Food Drive Program Gives Homeless Pets A Paw-Up
Photo Courtesy of Tim Hulsizer
Walking along the busy city streets of Carson City, Nev., during wintertime, it’s hard for Genevieve Frederick not to notice the many homeless people along the sidewalks, clinging tightly to their tattered jackets and worn-down blankets for warmth.
It’s even more difficult for Frederick, an animal enthusiast, to ignore the homeless pets that lie loyally by their owners’ sides, as hungry for affection as they are for food.
Between 5 percent and 10 percent of homeless people living outdoors have dogs and/or cats, according to research conducted by the National Coalition for the Homeless in 2004.
“The tragic part is, the pets of the homeless do not choose their owners,” Frederick says.
Since Frederick couldn’t rescue every homeless pet from the streets—without turning her home into a zoo—she decided to give them something they needed just as much as a roof over their heads: food.
Through her public relations work for Sierra Veterinary Hospital in Carson City, Frederick discovered the need for a plan that would not only help pet owners facing financial difficulties, but also help veterinarians publicize their practices.
“Working with [veterinarians] and their staff, I soon realized that vets are not trained to promote and market their hospitals,” Frederick says. “In fact, most only put an ad in the yellow pages and hope that word of mouth will get their names out in the community.”
Through a partnership with Gary Ailes, DVM, the staff at the Sierra Veterinary Hospital and Friends in Service Helping (a food, clothing and shelter provider for the disadvantaged in Nevada), Frederick launched “Feeding Pets of the Homeless,” a how-to kit with step-by-step instructions on how to collect and promote food drives for homeless pets.
The kit includes detailed instructions on how to contact local organizations that distribute food to the homeless and how to find and contact local press.
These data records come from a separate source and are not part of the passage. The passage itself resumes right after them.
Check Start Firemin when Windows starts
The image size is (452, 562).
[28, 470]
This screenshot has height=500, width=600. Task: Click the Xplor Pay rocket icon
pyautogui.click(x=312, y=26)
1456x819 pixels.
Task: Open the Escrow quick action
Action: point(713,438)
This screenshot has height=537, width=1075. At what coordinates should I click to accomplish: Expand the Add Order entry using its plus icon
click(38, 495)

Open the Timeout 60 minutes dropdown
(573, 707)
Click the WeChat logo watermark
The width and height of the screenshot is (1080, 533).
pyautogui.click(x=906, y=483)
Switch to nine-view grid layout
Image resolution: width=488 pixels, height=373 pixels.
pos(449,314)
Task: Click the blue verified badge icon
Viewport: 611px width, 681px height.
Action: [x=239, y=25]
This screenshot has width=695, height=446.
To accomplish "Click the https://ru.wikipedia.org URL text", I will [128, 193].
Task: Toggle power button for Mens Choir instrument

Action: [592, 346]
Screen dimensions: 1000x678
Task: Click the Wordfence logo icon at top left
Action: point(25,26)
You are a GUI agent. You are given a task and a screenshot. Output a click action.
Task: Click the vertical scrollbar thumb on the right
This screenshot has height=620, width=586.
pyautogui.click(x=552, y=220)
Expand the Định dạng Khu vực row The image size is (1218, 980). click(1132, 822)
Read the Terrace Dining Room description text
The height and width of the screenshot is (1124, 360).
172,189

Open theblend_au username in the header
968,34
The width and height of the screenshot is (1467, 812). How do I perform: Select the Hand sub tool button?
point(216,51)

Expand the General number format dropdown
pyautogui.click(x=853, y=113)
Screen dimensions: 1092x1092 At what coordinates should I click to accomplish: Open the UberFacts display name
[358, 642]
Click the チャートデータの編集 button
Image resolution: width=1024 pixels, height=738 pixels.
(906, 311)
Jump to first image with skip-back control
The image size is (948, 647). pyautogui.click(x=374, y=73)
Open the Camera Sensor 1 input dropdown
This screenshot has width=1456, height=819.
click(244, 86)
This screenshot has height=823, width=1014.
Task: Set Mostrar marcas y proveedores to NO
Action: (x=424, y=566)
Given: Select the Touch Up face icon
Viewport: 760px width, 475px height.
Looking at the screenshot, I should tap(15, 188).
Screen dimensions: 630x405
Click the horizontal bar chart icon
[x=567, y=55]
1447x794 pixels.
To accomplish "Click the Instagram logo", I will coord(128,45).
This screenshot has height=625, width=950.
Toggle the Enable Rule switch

It also provides templates for press releases and public service announcements.
“Not everyone has the funds to feed their animals appropriately,” Dr. Ailes says. “Now, hopefully, they will be able to take care of the animals that bring them emotional comfort.”
Sierra Veterinary Hospital’s staff launched the program on Dec. 1, setting up a collection station that will stay up year-round.
After the food is collected at the veterinary hospital, FISH volunteers will pick up the donations and distribute them to those in need.
“It’s a groundbreaking approach,” says Monte Fast, executive director of FISH’s three locations in Lyon, Douglas and Carson County. “We see about 50 families a day and a lot of them have pets.”
Although previously an aid for disadvantaged people, FISH now takes homeless pets into consideration.
In their initial interview with homeless people, FISH volunteers now ask if they have a pet they need help feeding.
The willingness to help has always been there, although many people are just not sure where to start, Frederick says.
“My community is very generous, and they readily get food for the disadvantaged, but what about the pets of those families and individuals?” she asks. “I took an idea and developed it into a program that will help vets, food banks, the disadvantaged and homeless and—mostly—their pets.”
By participating in and promoting pet food drives for the needy, veterinarians get their clinics’ name out in the community and make a good impression on possible future clients.
Frederick says the kit also helps create a sense of unity among staff members by teaching them how to brainstorm ideas together.
Ailes has already seen improvement in teamwork and communication among staff members through their involvement in the project.
“Helping others is a huge part of what makes us human beings,” he says. “The staff is pleased to be able to help out.”
Helping a good cause also shows veterinarians’ current clients that they care about more than just getting their business.
“I think [the program] builds a much needed bridge over the gap between the haves and the have-nots,” says Michael Stoops, executive director of the National Coalition for the Homeless in Washington, D.C.
“Once you are successful, you owe it to the community to give something back,” he says. “This gives us the opportunity to contribute in our own field.”
The food drive will also help homeless pet owners, both indirectly and directly.
“Homeless people love their animals the same way we do and they want to be able to take care of them,” Stoops says.
Although most people who experience homelessness are only homeless for six to eight months, those with pets find it more difficult to find housing because many shelters don’t allow pets, Stoops says.
When forced to choose between keeping a pet and having a roof over their heads, many homeless animal owners are unwilling to leave their faithful four-legged friends behind.
“If I had my way, every shelter in the country would build an adjacent animal shelter right next to their facility for homeless people,” Stoops says. “[They] would be more likely to go inside if they knew their pets were in walking distance.”
Pets provide the homeless with warmth and protection, Frederick says. But mostly, she adds, pets provide them with companionship and an irreplaceable bond.
In addition to helping the homeless take care of their pets, FISH’s staff also provides them with resources to get them back on their feet, whether through medical assistance or employment.
“It’s a handup, not a handout,” Ailes says.